Report each line of the data below in which "computer" appears.

Start of Data under study

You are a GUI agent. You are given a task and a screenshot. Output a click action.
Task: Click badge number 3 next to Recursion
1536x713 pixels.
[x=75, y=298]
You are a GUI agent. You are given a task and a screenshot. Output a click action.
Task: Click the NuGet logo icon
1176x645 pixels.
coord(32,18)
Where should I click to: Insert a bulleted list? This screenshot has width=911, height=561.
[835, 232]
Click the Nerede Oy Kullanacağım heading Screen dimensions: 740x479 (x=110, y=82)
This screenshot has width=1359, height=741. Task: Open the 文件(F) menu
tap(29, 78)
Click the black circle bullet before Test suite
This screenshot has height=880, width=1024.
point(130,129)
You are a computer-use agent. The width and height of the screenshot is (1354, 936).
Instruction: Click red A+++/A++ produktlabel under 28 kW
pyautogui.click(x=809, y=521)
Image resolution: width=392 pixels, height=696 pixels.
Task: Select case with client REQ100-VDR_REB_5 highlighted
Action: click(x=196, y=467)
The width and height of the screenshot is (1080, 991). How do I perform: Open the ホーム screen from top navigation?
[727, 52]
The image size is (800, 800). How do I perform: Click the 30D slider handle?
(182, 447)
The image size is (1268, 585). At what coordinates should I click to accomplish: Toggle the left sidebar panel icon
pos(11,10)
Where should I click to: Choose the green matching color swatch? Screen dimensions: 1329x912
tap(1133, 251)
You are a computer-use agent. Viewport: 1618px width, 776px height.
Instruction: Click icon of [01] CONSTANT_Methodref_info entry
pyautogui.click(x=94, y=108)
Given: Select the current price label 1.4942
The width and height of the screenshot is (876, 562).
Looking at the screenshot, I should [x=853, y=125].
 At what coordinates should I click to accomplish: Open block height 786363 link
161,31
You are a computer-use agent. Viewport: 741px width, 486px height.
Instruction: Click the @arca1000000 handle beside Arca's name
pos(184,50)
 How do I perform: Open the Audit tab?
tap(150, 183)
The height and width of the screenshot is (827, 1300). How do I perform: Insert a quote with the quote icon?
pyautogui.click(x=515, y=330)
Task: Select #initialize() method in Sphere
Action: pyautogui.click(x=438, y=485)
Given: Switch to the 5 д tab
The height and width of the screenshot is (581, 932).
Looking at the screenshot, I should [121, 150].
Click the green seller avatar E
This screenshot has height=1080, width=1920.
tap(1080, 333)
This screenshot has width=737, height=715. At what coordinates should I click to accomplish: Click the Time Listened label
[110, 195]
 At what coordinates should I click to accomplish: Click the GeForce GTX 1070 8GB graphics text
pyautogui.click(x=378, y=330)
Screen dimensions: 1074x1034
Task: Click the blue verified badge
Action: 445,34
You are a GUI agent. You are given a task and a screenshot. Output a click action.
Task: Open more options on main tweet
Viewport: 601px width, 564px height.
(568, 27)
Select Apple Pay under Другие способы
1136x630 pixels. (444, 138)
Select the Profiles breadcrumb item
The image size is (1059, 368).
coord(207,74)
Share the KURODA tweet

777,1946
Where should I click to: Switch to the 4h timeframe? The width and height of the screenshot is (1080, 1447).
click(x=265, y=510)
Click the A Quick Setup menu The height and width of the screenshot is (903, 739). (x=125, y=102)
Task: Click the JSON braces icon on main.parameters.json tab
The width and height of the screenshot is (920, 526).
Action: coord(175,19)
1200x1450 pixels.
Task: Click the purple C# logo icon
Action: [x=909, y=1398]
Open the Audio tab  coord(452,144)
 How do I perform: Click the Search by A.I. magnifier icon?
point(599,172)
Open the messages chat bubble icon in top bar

End of Data under study

> **Written response**:
You are a computer-use agent. The width and height of the screenshot is (1354, 936).
You are a computer-use agent. Viewport: 1618px width, 776px height.
You are a computer-use agent. Viewport: 741px width, 486px height.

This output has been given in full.